Now that we have some idea about writing the scope statement, let’s take a look at some real life examples. The following are randomly select from an online database [link removed as the website has unfortunately vanished] and are consistent with most of the suggestions in this post. Have a look and see what you think.

Axalto Canada

“The information security management system that covers the card service bureau activities including the customer data reception, the data processing, the smart cards and PIN mailers personalization, the packaging and shipment of personalized products and the key management of the Burlington Plant of Axalto Canada, Ltd. This is in accordance with the statement of applicability version B5.”

B6 Integrated Entertainment

“Provision of consulting activities through the innovation of special formats in media and contents as added value for the advertising investment management, including the handling of competing clients information”

Camelot Group Plc

“The management of information security in the operation of the National Lottery.

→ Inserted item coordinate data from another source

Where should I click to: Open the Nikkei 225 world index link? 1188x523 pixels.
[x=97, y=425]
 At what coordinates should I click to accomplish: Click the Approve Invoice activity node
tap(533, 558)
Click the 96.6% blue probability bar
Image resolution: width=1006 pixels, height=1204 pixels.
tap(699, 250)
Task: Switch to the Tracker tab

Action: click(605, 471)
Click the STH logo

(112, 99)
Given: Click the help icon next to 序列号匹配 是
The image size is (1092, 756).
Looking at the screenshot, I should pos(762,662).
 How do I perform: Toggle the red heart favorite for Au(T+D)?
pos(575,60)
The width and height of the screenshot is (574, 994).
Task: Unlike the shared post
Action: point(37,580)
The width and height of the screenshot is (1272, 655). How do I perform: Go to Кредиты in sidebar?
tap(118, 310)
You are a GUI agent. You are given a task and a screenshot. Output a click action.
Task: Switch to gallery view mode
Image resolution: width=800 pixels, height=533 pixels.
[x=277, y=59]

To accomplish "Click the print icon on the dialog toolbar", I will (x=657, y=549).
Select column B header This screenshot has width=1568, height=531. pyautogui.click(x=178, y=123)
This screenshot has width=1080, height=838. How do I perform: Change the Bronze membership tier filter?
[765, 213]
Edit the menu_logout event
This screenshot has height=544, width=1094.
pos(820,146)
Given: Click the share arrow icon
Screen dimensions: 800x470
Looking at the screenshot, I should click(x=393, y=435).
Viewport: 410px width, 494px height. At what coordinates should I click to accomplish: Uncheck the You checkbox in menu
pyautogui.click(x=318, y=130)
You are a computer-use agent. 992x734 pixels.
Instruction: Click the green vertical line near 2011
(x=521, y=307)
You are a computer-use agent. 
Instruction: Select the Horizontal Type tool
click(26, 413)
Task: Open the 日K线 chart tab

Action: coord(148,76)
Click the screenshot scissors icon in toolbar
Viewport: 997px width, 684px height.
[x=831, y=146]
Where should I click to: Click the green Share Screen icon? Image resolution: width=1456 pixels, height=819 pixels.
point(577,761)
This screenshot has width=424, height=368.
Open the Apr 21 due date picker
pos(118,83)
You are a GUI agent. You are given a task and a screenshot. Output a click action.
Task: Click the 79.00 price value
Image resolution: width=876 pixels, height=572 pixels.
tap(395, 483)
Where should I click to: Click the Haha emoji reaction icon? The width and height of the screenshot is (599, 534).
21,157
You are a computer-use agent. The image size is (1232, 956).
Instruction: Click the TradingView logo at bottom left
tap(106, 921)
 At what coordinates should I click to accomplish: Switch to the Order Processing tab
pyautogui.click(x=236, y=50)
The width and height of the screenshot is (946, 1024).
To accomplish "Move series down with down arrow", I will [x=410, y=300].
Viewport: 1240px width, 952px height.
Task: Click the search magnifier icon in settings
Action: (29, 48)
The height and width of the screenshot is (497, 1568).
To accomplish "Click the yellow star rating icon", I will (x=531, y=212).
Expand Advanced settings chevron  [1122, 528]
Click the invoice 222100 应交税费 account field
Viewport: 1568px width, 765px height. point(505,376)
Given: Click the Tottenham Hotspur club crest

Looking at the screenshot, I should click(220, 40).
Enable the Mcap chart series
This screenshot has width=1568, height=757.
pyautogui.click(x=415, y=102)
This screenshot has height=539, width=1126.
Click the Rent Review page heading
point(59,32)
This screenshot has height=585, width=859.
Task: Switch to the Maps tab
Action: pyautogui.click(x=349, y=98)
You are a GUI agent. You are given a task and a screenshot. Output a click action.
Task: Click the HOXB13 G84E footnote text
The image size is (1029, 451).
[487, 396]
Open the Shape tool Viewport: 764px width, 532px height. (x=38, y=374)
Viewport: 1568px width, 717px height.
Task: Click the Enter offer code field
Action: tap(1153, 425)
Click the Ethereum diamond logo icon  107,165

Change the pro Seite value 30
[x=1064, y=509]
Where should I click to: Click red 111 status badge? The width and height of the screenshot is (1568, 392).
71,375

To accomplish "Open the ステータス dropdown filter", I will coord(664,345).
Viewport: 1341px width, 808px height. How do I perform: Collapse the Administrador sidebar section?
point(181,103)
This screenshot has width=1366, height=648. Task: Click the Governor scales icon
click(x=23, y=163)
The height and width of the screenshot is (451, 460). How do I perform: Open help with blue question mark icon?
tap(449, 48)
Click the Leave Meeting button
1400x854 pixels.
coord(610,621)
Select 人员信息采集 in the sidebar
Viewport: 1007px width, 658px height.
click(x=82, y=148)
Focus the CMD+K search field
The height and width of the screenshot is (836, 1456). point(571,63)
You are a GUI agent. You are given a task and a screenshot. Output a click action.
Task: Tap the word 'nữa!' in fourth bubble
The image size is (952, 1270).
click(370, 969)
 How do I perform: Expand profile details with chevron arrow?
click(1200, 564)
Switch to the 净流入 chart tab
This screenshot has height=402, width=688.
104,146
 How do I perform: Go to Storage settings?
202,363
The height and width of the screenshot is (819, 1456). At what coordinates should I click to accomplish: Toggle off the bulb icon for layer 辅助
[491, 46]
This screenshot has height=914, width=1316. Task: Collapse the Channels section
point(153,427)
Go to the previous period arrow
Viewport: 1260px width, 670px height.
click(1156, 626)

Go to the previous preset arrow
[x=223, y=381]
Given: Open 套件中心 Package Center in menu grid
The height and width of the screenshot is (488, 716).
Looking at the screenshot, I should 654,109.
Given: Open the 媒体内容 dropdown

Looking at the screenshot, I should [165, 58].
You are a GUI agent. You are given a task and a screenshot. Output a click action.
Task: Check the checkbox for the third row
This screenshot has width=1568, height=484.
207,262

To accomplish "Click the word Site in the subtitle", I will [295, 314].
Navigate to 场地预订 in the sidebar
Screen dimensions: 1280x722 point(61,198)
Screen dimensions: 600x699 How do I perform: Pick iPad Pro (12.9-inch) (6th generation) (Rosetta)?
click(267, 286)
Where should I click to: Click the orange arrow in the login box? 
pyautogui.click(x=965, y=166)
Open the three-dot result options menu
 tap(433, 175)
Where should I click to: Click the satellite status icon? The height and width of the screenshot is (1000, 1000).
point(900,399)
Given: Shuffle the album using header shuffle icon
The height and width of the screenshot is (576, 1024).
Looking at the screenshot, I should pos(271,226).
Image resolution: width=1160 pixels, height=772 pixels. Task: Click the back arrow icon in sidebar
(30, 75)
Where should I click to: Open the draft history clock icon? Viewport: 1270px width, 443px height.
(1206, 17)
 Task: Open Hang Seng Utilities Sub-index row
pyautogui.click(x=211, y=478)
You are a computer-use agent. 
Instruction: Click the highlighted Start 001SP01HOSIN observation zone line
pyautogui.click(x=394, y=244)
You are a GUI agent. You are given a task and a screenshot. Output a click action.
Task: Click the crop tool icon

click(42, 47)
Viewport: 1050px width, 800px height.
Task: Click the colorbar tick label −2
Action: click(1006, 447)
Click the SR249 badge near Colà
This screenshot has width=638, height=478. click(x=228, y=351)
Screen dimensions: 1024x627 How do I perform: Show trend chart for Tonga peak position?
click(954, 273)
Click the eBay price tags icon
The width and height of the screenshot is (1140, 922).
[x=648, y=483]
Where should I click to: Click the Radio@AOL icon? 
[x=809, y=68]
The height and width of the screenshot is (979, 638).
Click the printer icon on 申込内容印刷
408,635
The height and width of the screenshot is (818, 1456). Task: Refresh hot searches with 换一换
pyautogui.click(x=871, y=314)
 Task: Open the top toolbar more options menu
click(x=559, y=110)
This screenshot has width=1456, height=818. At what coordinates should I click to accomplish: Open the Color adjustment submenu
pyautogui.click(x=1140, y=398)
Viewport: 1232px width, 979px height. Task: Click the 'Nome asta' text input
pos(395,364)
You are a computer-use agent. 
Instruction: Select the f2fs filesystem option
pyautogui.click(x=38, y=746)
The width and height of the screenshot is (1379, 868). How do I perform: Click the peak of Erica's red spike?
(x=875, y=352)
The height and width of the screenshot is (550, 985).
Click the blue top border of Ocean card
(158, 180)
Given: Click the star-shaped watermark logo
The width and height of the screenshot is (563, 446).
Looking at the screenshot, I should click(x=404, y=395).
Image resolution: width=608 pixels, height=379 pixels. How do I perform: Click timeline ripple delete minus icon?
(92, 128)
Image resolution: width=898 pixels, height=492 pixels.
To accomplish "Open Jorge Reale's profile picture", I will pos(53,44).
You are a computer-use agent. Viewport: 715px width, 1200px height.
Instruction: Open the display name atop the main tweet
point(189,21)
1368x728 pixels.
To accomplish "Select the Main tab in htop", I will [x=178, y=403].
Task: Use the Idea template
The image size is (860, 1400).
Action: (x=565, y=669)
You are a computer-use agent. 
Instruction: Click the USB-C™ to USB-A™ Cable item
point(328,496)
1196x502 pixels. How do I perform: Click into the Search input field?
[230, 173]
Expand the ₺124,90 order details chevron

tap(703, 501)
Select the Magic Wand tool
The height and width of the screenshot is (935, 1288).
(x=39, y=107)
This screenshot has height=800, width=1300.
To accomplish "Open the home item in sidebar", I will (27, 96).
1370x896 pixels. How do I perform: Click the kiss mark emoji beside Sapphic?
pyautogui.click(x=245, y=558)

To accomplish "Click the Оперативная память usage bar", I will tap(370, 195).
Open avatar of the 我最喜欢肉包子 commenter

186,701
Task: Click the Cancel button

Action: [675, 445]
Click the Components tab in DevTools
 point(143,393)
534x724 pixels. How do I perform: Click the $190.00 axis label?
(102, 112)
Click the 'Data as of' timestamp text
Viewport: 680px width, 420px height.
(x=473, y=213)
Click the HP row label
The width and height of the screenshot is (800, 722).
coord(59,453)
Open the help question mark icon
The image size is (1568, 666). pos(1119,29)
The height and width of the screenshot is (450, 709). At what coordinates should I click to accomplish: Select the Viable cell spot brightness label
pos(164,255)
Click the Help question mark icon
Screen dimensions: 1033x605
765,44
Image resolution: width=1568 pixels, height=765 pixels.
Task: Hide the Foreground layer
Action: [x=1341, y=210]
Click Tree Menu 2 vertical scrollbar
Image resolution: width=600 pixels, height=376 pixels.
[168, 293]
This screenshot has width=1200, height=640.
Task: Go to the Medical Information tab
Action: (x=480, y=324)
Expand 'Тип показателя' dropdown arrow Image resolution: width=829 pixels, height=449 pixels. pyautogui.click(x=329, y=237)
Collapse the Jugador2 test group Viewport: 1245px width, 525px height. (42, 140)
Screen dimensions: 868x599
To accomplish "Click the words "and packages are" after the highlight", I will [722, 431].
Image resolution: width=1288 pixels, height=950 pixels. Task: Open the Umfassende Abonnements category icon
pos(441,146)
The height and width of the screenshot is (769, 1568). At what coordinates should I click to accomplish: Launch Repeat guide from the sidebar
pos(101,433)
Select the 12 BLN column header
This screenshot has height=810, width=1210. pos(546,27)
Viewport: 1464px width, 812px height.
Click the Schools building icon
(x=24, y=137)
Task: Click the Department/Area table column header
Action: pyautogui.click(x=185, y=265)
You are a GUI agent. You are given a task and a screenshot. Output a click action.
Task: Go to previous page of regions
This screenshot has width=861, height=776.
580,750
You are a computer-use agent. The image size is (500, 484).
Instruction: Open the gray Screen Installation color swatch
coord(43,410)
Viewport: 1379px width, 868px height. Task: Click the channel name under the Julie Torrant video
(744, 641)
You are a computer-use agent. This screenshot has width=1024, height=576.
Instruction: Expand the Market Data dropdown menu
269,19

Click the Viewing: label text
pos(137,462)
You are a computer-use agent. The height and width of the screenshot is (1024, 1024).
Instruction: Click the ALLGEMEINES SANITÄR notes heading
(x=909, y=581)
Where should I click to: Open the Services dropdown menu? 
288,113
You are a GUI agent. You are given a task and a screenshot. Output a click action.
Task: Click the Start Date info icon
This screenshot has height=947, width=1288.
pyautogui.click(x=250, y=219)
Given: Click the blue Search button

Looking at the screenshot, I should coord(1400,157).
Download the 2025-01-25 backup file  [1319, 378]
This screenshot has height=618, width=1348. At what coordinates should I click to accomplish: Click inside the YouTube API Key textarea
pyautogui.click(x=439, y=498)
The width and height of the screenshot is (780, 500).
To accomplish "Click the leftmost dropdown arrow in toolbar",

This is in accordance with version 1.1 of the Statement of Applicability.”

Centrum Medyczne LIM Sp. z o.o.

“Provision of medical services (including medical data protection) by CM LIM Sp. z o.o. as well as by associated support processes carried out by CM LIM Invest Sp. z .o.o. and ACCMED Sp. z o.o. in accordance with the Statement of Applicability issue 3 dated 27.03.2007.”

Chiyoda Almana Engineering L.L.C.

“ISMS is applicable to the provisioning of Engineering, Procurement and Construction of Brown Field and Green Field Projects for clients from Oil & Gas, and Petrochemical Industries, in the State of Qatar as per the Statement of Applicability Version # 1, dated: 02 Nov-2011.”

Finally

Remember, ISO/IEC 27001 is a process-based standard, and as we've seen in some of the examples, to effectively protect our assets we need to consider the threats and vulnerabilities throughout the entire process in order to have confidence that our ISMS can and will be effective. So – think about what you’re actually trying to achieve in having an ISMS and make sure that your scope allows you to achieve it.

A note on the IT driven scopes. If you feel that IT really is the scope of your ISMS then my suggestion is to check out ISO/IEC 20000-1 for IT Service Management instead. This standard is specifically written for this purpose and will be far more useful than ISO/IEC 27001 as a management framework. The standard provides a suitable framework to manage all aspects of IT service which includes the information security commitment to users and the greater organization within the IT context.

Note that this post is based on ISO/IEC 27001 2005 requirements. I'll be updating with regard to the new 2013 version soon.